Robert Englund as Freddy Krueger in Wes Craven’s New Nightmare

Beyond that, however, it's the way the character stands out from Freddy that makes him so memorable. Willie is meek and compassionate, kind-hearted and incapable of hurting a soul. Frankly, he's something of a doormat, and before joining the human resistance, the other aliens treat him as such. He and his human lover Harmony become the saga's Romeo and Juliet, with their romance taking on political implications that neither of them wants. Harmony dies at the climax of the saga's second miniseries V: The Final Battle, giving him an air of tragedy as well.

Anyone used to Englund as Freddy will be struck by the sheer contrast. Willie is the exact kind of person Freddy might have terrorized as a teenager, and his conflict-adverse nature is nowhere to be seen in his boogeyman's flamboyant killing sprees. After defecting, he helps run a Casablanca-style bar in LA and even dresses up as Santa at one point. He's an overt statement on not judging a book by its cover, showing that even carnivorous reptilian aliens can be people too. Freddy, on the other hand, has no hidden side. He's exactly who he appears to be.

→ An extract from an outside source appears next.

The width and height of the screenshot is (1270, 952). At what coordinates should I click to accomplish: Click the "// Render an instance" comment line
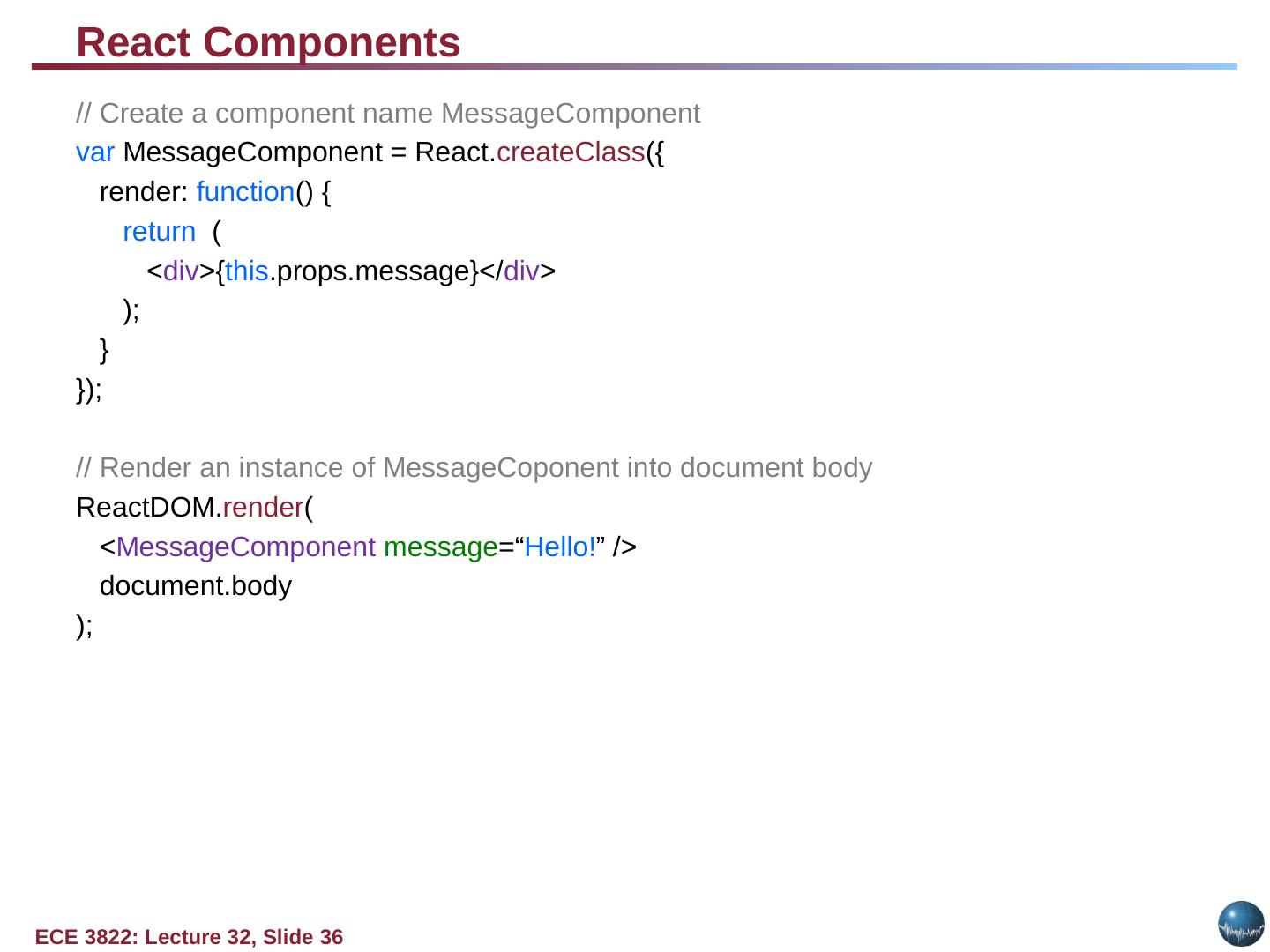pos(474,468)
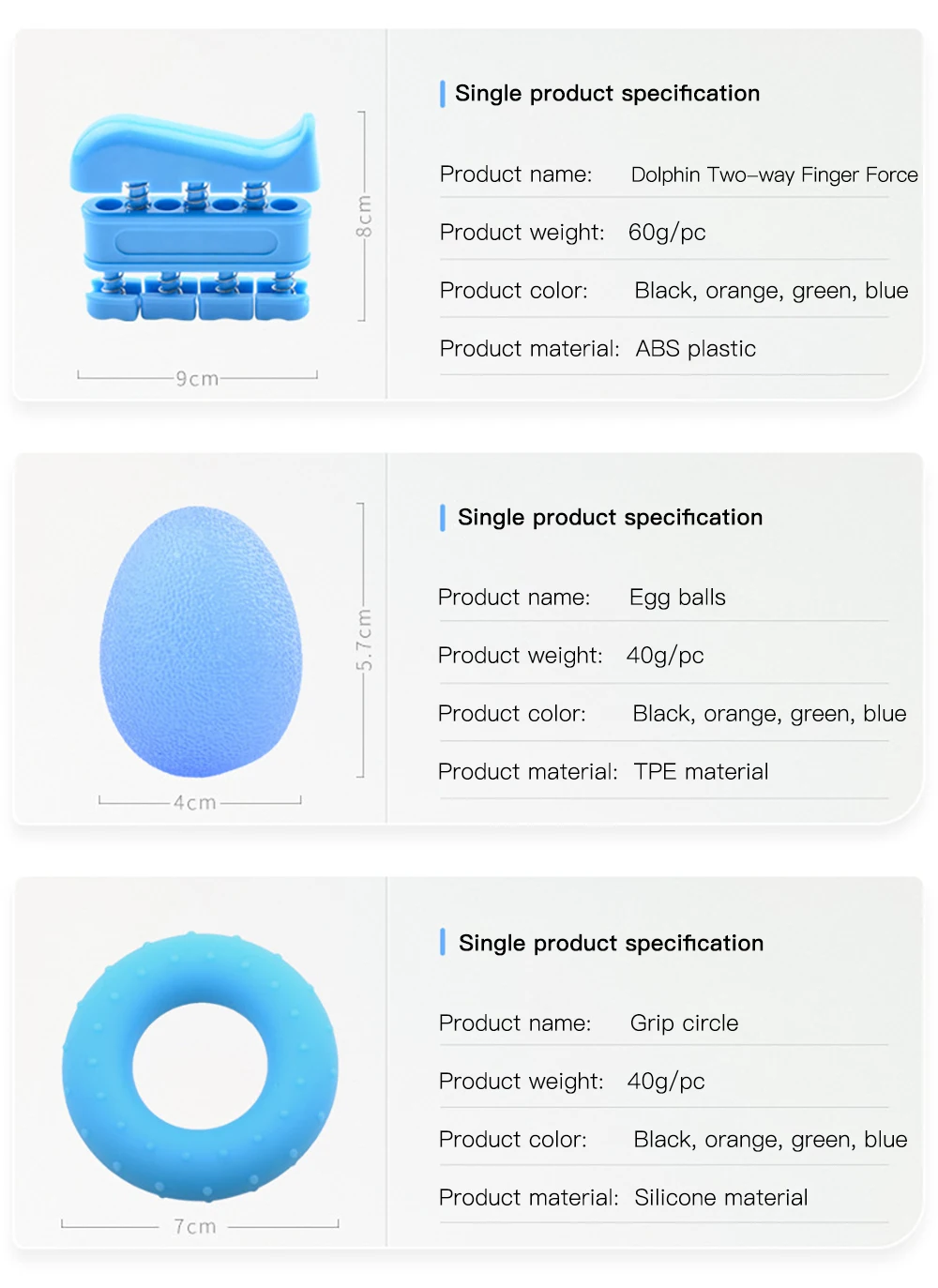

Though he's a supporting character, Willie is also one of only three to appear in every episode of the original run, alongside Marc Singer's protagonist Michael and Diana Badler's villain Diana. The original Nightmare on Elm Street opened in the fall of 1984, just a couple of weeks after V's single stand-alone season premiered. His prominence as Willie helped springboard him into Freddy but also demonstrated just how much the actor could accomplish regardless of the part. He'll always be Elm Street's nightmare, but that was far from his limits as an actor.